The answer lies as much in Jordan’s history and geography as it does in the role played by the family of king Husain. Jordan, an artificial State, was carved out of the former Ottoman wilaya in Palestine and given to one of the sons of Sherif Husain of Makkah - Abdullah - by the British. The Sherif had to be placated because the British had reneged on their promise to make him king of all the Arabs for helping with the Arab revolt against the Ottomans. His other son, Faisal, was installed as the king of Iraq. The Iraqi monarchy was overthrown in 1958 but the Hashemites have maintained their grip on power in Jordan uninterrupted.
This is because the family has been a willing tool of western powers as well as their ward, Israel. Husain bin Talal was only 17 years old when the British placed on the throne in 1952 after his father was declared insane. His grandfather, Abdullah, was shot dead in 1951 when word leaked out that he had offered to recognize Israel. King Husain has assiduously worked towards this goal all his life. His close relations with Israel were revealed when he signed the peace treaty in October 1994 but his subservience to the west, especially the Americans, was revealed as early as 1977 by then president Jimmy Carter who said that Husain had been paid a regular stipend to provide information to the US spy agency, the CIA.
There are a number of other facts about his life that Muslims ought to know. While Jordan participated in the June 1967 war, it was Husain who was instrumental in instigating the war in the first place at the behest of the CIA and Israel. Throughout 1966 and early 1967, Jordan Radio taunted Egyptain president Gamal Abdel Nasser about his claim to liberate Paletine while his army took refuge behind United Nations troops at Sharm el-Sheikh. Nasser fell into the trap and asked the UN to remove its two brigades from the Egyptian-Israel border. UN secretary general U-Thant ordered all UN forces to withdraw from the Sinai Peninsula leaving the Egyptain army totally exposed. Nasser did not want to go to war; his army was not prepared to fight Israel. Both the Americans and the Israelis knew this, hence the war thrust upon him. Husain’s participation in the war resulted in his troops abandoning Jerusalem as well as the entire West Bank to the Israelis, without much of a fight.
His betrayal did not end there. From 1967 to 1970, while he could not prevent Palestinian attacks against Israel from across the Jordan River, he provided regular information about their activities to the Zionists. In September 1970, he launched a brutal assault on the Palestinians killing thousands of them and forcing the rest to flee to Lebanon. In October 1973, Husain warned Israel 48 hours before the Egyptian army crossed the Suez Canal. It was Israeli arrogance which prevented them from taking the warning seriously. Husain has done other favours to his Israeli allies. Apart from publicly shedding tears at Yitzhak Rabin’s funeral on November 6, 1995, he has allowed the Israeli spy agency, Mossad, to operate from their embassy in Amman. It was these agents who nearly killed Hamas political leader Khaled Meshal on September 25, 1997.

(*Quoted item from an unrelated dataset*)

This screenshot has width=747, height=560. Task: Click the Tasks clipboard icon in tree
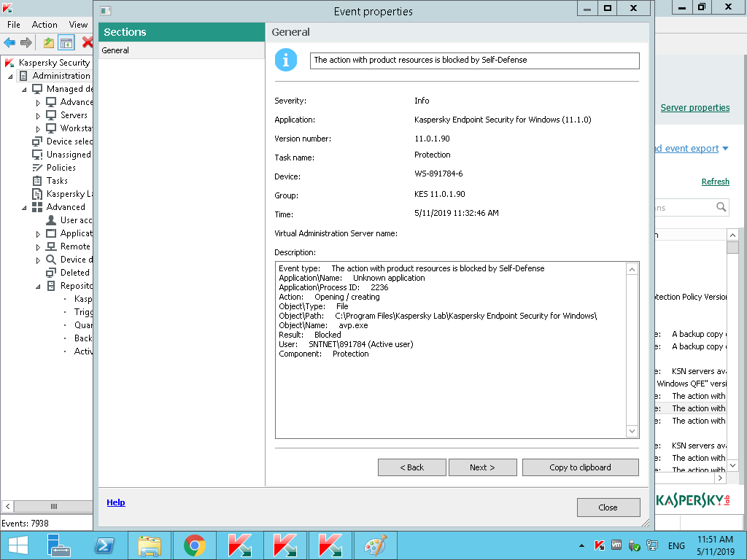click(38, 181)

Since that episode, Husain has reportedly expressed anger with the Israelis. Yet barely two weeks earlier, he had entertained the Mossad chief Danny Yotam and his family on his yacht. They stayed at Husain’s palace in Aqaba. Despite such close personal relations, Husain insists that he did not know about Mossad’s attempt on Meshal’s life. Two years earlier, Mossad agents had shot and killed Dr Fathi Shiqaqi, head of the Palestinian Islamic Jihad, in Malta. After that terrorist act by the Zionists, why did Husain allow Mossad agents to continue to operate in Amman under diplomatic cover?
Husain is kept in power because he serves western/Zionist interests. It was David Ben Gurion, the first Israeli prime minister, who had said that Arab regimes are Israel’s first line of defence. Jordan’s king Husain is a primary example of this.